**Selected text:**
◆ ◆ ◆ ◆ ◆ ◆ ◆

Jadi Jantem (English: If I Knew) is a 1974 Indian Bengali-language drama thriller film directed by Tarun Majumdar as Yatrik. This movie was released under the banner of Chitrajug. Uttam Kumar played the role of main protagonist of the movie, Mr. P. K. Basu, Bar-at-law. This movie was based on the thriller novel Nagchampa of Narayan Sanyal.

Plot 
Koushik Mitra, an engineer took a job of taxi driver because he was unable to find an appropriate service. One day he meet with Sujata, a scientist's daughter and they fell in love. Sujata was trapped in a conspiracy where she is accused of a murder. Barrister P. K. Basu defends on behalf of Sujata and starts investigation to find out the real culprit. What follows is a twist to find the actual shooter who killed the infamous Aggarwal.

◆ ◆ ◆ ◆ ◆ ◆ ◆

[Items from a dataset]
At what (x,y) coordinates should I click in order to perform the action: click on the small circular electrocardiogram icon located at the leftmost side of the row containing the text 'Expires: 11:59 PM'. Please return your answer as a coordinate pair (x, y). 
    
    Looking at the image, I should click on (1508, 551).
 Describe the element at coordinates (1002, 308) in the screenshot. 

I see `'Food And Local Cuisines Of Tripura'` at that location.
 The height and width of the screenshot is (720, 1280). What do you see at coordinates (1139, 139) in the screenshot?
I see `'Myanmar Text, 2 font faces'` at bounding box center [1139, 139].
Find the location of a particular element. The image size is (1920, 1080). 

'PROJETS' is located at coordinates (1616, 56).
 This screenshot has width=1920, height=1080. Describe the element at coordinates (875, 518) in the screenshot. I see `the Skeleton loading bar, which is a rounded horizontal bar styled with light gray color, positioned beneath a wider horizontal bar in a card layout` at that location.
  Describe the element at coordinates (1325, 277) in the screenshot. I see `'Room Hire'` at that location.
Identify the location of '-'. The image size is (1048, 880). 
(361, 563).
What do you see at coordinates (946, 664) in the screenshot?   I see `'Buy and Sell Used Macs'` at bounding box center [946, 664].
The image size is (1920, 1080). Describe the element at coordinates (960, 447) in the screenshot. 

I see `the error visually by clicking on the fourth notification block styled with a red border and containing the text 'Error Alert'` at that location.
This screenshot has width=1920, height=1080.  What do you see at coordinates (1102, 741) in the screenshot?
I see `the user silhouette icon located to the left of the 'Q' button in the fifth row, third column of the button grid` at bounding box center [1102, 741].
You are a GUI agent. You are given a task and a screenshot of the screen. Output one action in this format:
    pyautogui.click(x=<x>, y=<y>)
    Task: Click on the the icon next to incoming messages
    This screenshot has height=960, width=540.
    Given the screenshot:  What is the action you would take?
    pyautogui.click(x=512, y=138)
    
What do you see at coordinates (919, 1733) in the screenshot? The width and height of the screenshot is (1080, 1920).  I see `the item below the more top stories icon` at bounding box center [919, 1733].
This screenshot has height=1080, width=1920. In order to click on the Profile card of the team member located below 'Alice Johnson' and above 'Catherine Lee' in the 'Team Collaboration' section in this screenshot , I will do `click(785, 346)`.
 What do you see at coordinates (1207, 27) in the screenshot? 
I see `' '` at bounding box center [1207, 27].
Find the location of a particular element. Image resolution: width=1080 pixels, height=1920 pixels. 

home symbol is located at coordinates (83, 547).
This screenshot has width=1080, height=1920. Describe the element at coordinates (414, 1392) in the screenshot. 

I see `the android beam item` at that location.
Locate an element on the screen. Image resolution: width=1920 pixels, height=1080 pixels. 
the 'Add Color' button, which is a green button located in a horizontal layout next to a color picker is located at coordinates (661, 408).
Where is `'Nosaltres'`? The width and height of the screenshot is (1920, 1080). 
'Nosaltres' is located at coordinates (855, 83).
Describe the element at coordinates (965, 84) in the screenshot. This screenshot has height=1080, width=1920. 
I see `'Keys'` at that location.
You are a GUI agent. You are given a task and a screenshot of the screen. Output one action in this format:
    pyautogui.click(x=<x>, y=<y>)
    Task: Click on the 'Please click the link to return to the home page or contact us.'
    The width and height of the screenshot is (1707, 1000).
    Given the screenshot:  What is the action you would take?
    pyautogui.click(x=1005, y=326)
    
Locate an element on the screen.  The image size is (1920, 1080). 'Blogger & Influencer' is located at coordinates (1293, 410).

◆ ◆ ◆ ◆ ◆ ◆ ◆

**Challenge A:**
Using the Jadi Jantem passage, answer the following:
(i) Under what name did Tarun Majumdar direct the film?
(ii) Which novel was the film based on, and who wrote it?
(iii) What job did Koushik Mitra take?
**Challenge B:**
Quote the stretch of the Jadi Jantem passage from "Jadi Jantem (English: If" through "the infamous Aggarwal.".

**Response A:**
(i) Yatrik
(ii) The thriller novel Nagchampa, by Narayan Sanyal
(iii) Taxi driver

**Response B:**
Jadi Jantem (English: If I Knew) is a 1974 Indian Bengali-language drama thriller film directed by Tarun Majumdar as Yatrik. This movie was released under the banner of Chitrajug. Uttam Kumar played the role of main protagonist of the movie, Mr. P. K. Basu, Bar-at-law. This movie was based on the thriller novel Nagchampa of Narayan Sanyal.

Plot 
Koushik Mitra, an engineer took a job of taxi driver because he was unable to find an appropriate service. One day he meet with Sujata, a scientist's daughter and they fell in love. Sujata was trapped in a conspiracy where she is accused of a murder. Barrister P. K. Basu defends on behalf of Sujata and starts investigation to find out the real culprit. What follows is a twist to find the actual shooter who killed the infamous Aggarwal.